May 5, 2002
MIAMI -- A statewide background check of a caregiver did not show her criminal record when a girl now missing for 16 months was placed in her care, the head of Florida's child welfare agency said Saturday.
Kathleen Kearney, the secretary of the Florida Department of Children and Families, said that a check of Geralyn Graham showed no criminal record in Florida when the state gave her custody of Rilya Wilson in January 2000.
"It's not a perfect system," Kearney said at a news conference in Miami. "We don't have access to all databases. We need to flesh it out and look at it more in depth at the federal and state level to get more access."
A court records check by the Miami Herald showed that Graham had used 20 different names in 20 years, was diagnosed with a "psychotic syndrome," spent time in a Tennessee prison for food stamp fraud and served five years probation for grand theft in Miami-Dade County.
Rilya was reported missing April 25 but had not been in Graham's custody since January 2001. Graham told police a woman from DCF took Rilya from her Miami-Dade County home.
Graham, listed in state documents as Rilya's paternal grandmother, said she hasn't seen Rilya since. The child is feared dead because police believe a beheaded body found last year in Kansas City, Mo., may match the missing Miami girl.
DNA tests made from a cheek swab taken from Rilya's biological mother will be completed to determine if the decapitated girl nicknamed Precious Doe is Rilya.
Miami police earlier this week relayed a hand print from Wilson to Kansas City, and authorities said it didn't match Precious Doe's print. Now questions have arisen about whether the print came from Rilya, and investigators say there are many similarities they can't ignore.
Rilya's mother, Gloria Wilson, lost custody of the child because of a drug addiction. She has said that Graham is the girl's godmother and that she met her after getting to know Graham's daughter in a drug treatment program.
Kearney, who arrived in Miami on Friday to head the investigation, said her agency could not have known about Graham's criminal past. Until 2001, she said, the agency did not have access to the National Crime Information Center, a computerized index of criminal justice data.
The agency did run Graham's name through the state's criminal database. But Kearney said Graham's record was "clean at the time of placement."
According to the court documents, the state placed Rilya in Graham's care six months after Dr. Steven D. Wheeler diagnosed Graham as having chronic pain and "a psychotic syndrome . . . reminiscent of schizophrenia." The diagnosis was made after Graham was involved in a 1996 car accident, the Herald reported.
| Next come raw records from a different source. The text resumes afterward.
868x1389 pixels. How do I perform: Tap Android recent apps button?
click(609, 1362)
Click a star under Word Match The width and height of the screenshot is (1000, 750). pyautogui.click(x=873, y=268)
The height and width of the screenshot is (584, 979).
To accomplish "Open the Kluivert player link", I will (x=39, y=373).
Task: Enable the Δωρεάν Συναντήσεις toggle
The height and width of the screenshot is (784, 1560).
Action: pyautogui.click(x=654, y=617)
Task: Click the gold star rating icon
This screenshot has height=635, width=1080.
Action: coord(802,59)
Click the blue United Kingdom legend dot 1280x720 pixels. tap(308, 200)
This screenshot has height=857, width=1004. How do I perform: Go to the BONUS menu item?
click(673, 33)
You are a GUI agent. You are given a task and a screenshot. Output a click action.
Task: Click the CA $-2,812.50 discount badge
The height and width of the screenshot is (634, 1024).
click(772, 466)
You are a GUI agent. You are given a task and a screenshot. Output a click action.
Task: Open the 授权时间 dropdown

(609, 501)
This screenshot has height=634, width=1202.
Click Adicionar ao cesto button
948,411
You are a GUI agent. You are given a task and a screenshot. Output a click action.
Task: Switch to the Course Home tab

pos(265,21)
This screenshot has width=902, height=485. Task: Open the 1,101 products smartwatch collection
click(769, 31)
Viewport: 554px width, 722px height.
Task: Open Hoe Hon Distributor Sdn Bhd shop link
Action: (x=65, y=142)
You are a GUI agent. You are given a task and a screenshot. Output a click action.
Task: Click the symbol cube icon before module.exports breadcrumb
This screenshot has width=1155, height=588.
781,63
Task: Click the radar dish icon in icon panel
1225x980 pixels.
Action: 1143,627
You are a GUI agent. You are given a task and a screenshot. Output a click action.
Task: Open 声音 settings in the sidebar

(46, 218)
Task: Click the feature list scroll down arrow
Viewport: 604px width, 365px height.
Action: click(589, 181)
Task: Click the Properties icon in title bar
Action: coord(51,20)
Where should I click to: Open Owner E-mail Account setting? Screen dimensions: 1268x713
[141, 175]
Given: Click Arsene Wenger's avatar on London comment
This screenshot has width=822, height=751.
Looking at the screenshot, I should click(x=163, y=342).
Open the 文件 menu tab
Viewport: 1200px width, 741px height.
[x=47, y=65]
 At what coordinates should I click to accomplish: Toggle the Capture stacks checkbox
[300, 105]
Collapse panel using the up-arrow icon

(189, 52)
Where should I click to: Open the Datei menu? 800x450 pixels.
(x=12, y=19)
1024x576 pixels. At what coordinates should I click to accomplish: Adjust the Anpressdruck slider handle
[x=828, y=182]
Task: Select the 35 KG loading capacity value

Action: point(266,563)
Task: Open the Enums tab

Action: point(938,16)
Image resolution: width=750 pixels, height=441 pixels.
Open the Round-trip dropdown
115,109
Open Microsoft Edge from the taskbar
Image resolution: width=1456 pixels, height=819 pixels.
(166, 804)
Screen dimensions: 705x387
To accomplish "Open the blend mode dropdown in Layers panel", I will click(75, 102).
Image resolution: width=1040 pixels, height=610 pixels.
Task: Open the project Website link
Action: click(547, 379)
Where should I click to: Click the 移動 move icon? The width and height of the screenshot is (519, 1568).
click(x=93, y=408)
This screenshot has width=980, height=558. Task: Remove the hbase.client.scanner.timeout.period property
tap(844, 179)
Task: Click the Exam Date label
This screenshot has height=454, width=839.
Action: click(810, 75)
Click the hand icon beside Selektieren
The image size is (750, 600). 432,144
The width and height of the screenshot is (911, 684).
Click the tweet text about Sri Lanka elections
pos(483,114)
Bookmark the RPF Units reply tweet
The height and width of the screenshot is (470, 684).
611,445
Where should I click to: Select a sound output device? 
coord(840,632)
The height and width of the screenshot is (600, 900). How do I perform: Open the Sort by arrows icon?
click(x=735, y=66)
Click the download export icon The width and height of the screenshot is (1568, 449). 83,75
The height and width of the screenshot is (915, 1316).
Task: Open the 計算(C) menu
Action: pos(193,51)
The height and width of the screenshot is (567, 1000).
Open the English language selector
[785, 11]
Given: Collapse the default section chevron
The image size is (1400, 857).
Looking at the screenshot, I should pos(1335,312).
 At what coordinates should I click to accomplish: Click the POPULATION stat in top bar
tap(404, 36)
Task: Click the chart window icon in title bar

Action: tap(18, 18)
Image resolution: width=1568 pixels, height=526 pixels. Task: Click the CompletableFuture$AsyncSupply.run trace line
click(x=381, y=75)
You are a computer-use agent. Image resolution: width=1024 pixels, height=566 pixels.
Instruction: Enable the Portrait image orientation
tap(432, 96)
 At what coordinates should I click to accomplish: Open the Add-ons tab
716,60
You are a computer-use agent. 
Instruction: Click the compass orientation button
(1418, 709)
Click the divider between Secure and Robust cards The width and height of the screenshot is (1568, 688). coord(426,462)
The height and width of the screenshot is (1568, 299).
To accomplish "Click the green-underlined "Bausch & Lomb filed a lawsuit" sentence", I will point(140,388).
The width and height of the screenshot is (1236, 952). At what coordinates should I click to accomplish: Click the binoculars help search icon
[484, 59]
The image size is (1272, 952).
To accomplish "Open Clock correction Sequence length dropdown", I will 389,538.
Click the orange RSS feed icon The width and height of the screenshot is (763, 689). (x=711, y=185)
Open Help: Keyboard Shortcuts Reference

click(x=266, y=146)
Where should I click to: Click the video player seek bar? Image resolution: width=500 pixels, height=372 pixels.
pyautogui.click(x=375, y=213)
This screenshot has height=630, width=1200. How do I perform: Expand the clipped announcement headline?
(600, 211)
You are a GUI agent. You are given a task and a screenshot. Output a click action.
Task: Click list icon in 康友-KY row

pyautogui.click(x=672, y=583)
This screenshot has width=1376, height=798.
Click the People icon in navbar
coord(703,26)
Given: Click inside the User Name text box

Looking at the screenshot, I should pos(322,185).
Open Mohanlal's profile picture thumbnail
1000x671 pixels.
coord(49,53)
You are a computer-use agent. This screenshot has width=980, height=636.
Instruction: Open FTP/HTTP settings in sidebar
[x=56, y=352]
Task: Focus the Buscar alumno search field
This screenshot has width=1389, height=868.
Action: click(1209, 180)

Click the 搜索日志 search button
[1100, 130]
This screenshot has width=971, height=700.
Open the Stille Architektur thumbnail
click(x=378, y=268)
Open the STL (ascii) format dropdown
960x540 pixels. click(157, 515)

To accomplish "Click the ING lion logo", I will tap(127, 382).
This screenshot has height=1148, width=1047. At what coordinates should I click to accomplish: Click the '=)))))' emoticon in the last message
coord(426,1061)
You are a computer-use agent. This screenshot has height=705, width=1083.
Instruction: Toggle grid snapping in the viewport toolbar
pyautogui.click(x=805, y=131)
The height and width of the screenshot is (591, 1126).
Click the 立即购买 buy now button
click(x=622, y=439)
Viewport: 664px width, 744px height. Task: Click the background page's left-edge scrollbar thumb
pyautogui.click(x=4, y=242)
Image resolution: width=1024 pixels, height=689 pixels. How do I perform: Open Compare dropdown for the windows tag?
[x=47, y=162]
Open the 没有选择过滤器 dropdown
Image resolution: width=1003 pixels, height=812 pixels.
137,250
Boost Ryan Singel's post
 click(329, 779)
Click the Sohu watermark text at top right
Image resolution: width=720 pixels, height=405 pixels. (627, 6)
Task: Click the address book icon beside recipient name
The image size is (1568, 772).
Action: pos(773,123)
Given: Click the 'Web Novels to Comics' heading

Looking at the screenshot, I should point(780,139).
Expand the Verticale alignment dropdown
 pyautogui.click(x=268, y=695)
Graham's condition was likened to a form of psychosis, her attorney, Edward Shohat, said Saturday.
"Ms. Graham does not have mental problems," Shohat said.
Graham, under the name Gerrilyn Savage, served time in a Tennessee prison for food stamp fraud.
Graham said she had used several aliases in a 1986 disabilities application she filled out while imprisoned in Tennessee.
She also was arrested five times between 1980 and 1983 for writing bad checks and grand theft, records show.
Shohat said Graham "used identities" about 30 years ago to hide from an abusive boyfriend.